→ Problem statement
Every record below, from first to last: print it exactly as shown.

→ Data for the task
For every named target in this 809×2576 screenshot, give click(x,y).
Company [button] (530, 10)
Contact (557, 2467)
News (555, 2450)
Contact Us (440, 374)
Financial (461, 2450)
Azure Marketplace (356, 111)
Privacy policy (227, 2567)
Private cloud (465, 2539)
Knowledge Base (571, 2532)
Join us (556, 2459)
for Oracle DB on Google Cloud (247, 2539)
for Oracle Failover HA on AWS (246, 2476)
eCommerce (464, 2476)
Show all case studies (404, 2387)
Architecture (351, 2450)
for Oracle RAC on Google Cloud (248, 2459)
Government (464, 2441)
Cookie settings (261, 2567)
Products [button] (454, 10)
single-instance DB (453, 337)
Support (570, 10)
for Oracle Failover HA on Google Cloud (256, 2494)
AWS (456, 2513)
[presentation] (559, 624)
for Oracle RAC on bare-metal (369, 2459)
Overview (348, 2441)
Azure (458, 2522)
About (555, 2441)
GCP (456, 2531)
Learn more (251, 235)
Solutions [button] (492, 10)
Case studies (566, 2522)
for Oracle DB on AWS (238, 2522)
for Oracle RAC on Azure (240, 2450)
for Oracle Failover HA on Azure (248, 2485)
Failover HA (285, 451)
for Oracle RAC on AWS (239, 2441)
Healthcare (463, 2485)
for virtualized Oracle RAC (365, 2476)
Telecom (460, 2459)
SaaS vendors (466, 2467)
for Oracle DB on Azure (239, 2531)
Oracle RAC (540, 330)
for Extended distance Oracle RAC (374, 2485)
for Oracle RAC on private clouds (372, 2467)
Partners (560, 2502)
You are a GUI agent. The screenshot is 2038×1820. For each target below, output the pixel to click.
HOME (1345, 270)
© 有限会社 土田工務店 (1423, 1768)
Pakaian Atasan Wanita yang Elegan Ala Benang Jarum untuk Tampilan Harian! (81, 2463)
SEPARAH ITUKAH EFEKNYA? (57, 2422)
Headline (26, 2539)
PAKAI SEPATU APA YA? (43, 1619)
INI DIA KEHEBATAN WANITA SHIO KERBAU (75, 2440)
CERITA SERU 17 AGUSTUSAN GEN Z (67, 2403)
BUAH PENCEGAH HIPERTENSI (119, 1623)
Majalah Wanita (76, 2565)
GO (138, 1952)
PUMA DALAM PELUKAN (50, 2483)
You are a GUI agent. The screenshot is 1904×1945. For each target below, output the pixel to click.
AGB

→ Result for this exercise
For every named target in this 809×2576 screenshot, give click(x,y).
Company [button] (530, 10)
Contact (557, 2467)
News (555, 2450)
Contact Us (440, 374)
Financial (461, 2450)
Azure Marketplace (356, 111)
Privacy policy (227, 2567)
Private cloud (465, 2539)
Knowledge Base (571, 2532)
Join us (556, 2459)
for Oracle DB on Google Cloud (247, 2539)
for Oracle Failover HA on AWS (246, 2476)
eCommerce (464, 2476)
Show all case studies (404, 2387)
Architecture (351, 2450)
for Oracle RAC on Google Cloud (248, 2459)
Government (464, 2441)
Cookie settings (261, 2567)
Products [button] (454, 10)
single-instance DB (453, 337)
Support (570, 10)
for Oracle Failover HA on Google Cloud (256, 2494)
AWS (456, 2513)
[presentation] (559, 624)
for Oracle RAC on bare-metal (369, 2459)
Overview (348, 2441)
Azure (458, 2522)
About (555, 2441)
GCP (456, 2531)
Learn more (251, 235)
Solutions [button] (492, 10)
Case studies (566, 2522)
for Oracle DB on AWS (238, 2522)
for Oracle RAC on Azure (240, 2450)
for Oracle Failover HA on Azure (248, 2485)
Failover HA (285, 451)
for Oracle RAC on AWS (239, 2441)
Healthcare (463, 2485)
for virtualized Oracle RAC (365, 2476)
Telecom (460, 2459)
SaaS vendors (466, 2467)
for Oracle DB on Azure (239, 2531)
Oracle RAC (540, 330)
for Extended distance Oracle RAC (374, 2485)
for Oracle RAC on private clouds (372, 2467)
Partners (560, 2502)
You are a GUI agent. The screenshot is 2038×1820. For each target below, output the pixel to click.
HOME (1345, 270)
© 有限会社 土田工務店 (1423, 1768)
Pakaian Atasan Wanita yang Elegan Ala Benang Jarum untuk Tampilan Harian! (81, 2463)
SEPARAH ITUKAH EFEKNYA? (57, 2422)
Headline (26, 2539)
PAKAI SEPATU APA YA? (43, 1619)
INI DIA KEHEBATAN WANITA SHIO KERBAU (75, 2440)
CERITA SERU 17 AGUSTUSAN GEN Z (67, 2403)
BUAH PENCEGAH HIPERTENSI (119, 1623)
Majalah Wanita (76, 2565)
GO (138, 1952)
PUMA DALAM PELUKAN (50, 2483)
You are a GUI agent. The screenshot is 1904×1945. For each target below, output the pixel to click.
AGB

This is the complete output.